··· Data for the task ···
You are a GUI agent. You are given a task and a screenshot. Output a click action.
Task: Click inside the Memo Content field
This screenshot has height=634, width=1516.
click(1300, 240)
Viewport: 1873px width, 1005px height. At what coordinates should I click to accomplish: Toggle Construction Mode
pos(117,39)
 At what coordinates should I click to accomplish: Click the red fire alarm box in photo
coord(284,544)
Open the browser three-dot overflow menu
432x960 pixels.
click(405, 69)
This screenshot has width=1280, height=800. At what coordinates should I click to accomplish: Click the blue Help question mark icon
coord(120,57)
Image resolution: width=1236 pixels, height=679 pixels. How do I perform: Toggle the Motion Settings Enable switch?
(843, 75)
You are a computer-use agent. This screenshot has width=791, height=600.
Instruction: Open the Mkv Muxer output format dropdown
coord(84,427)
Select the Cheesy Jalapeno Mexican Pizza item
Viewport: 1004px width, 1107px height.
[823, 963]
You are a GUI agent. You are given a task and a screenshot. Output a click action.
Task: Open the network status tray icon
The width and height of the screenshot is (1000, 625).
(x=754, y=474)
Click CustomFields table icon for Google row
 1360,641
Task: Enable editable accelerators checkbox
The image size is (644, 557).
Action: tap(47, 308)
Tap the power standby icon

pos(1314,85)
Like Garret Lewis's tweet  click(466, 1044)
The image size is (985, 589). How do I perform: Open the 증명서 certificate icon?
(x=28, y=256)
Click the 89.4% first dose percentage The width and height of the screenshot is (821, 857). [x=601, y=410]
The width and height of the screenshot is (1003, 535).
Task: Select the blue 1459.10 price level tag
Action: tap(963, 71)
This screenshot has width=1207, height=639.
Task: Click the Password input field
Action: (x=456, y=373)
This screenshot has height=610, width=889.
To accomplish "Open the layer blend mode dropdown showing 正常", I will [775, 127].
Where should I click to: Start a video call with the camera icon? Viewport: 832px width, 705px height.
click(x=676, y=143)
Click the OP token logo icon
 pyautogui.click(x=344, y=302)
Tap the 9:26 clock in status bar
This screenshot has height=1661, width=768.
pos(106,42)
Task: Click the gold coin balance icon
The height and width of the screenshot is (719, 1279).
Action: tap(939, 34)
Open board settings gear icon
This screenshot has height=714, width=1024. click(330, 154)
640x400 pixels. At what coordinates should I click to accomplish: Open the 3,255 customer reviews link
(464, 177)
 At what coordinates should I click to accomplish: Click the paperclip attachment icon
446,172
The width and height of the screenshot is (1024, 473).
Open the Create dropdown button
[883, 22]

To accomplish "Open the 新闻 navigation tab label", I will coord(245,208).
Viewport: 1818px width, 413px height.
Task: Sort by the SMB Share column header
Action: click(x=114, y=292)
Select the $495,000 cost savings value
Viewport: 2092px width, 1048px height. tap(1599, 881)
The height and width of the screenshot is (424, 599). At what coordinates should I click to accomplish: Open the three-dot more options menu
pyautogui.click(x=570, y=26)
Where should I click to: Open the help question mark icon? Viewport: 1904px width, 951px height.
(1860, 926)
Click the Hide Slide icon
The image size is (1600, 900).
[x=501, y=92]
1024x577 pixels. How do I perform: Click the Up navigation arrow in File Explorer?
···
■ **Assignment**
An exact copy of all the records above is the required answer.

■ **Written response**
You are a GUI agent. You are given a task and a screenshot. Output a click action.
Task: Click inside the Memo Content field
This screenshot has height=634, width=1516.
click(1300, 240)
Viewport: 1873px width, 1005px height. At what coordinates should I click to accomplish: Toggle Construction Mode
pos(117,39)
 At what coordinates should I click to accomplish: Click the red fire alarm box in photo
coord(284,544)
Open the browser three-dot overflow menu
432x960 pixels.
click(405, 69)
This screenshot has width=1280, height=800. At what coordinates should I click to accomplish: Click the blue Help question mark icon
coord(120,57)
Image resolution: width=1236 pixels, height=679 pixels. How do I perform: Toggle the Motion Settings Enable switch?
(843, 75)
You are a computer-use agent. This screenshot has width=791, height=600.
Instruction: Open the Mkv Muxer output format dropdown
coord(84,427)
Select the Cheesy Jalapeno Mexican Pizza item
Viewport: 1004px width, 1107px height.
[823, 963]
You are a GUI agent. You are given a task and a screenshot. Output a click action.
Task: Open the network status tray icon
The width and height of the screenshot is (1000, 625).
(x=754, y=474)
Click CustomFields table icon for Google row
 1360,641
Task: Enable editable accelerators checkbox
The image size is (644, 557).
Action: tap(47, 308)
Tap the power standby icon

pos(1314,85)
Like Garret Lewis's tweet  click(466, 1044)
The image size is (985, 589). How do I perform: Open the 증명서 certificate icon?
(x=28, y=256)
Click the 89.4% first dose percentage The width and height of the screenshot is (821, 857). [x=601, y=410]
The width and height of the screenshot is (1003, 535).
Task: Select the blue 1459.10 price level tag
Action: tap(963, 71)
This screenshot has width=1207, height=639.
Task: Click the Password input field
Action: (x=456, y=373)
This screenshot has height=610, width=889.
To accomplish "Open the layer blend mode dropdown showing 正常", I will [775, 127].
Where should I click to: Start a video call with the camera icon? Viewport: 832px width, 705px height.
click(x=676, y=143)
Click the OP token logo icon
 pyautogui.click(x=344, y=302)
Tap the 9:26 clock in status bar
This screenshot has height=1661, width=768.
pos(106,42)
Task: Click the gold coin balance icon
The height and width of the screenshot is (719, 1279).
Action: tap(939, 34)
Open board settings gear icon
This screenshot has height=714, width=1024. click(330, 154)
640x400 pixels. At what coordinates should I click to accomplish: Open the 3,255 customer reviews link
(464, 177)
 At what coordinates should I click to accomplish: Click the paperclip attachment icon
446,172
The width and height of the screenshot is (1024, 473).
Open the Create dropdown button
[883, 22]

To accomplish "Open the 新闻 navigation tab label", I will coord(245,208).
Viewport: 1818px width, 413px height.
Task: Sort by the SMB Share column header
Action: click(x=114, y=292)
Select the $495,000 cost savings value
Viewport: 2092px width, 1048px height. tap(1599, 881)
The height and width of the screenshot is (424, 599). At what coordinates should I click to accomplish: Open the three-dot more options menu
pyautogui.click(x=570, y=26)
Where should I click to: Open the help question mark icon? Viewport: 1904px width, 951px height.
(1860, 926)
Click the Hide Slide icon
The image size is (1600, 900).
[x=501, y=92]
1024x577 pixels. How do I perform: Click the Up navigation arrow in File Explorer?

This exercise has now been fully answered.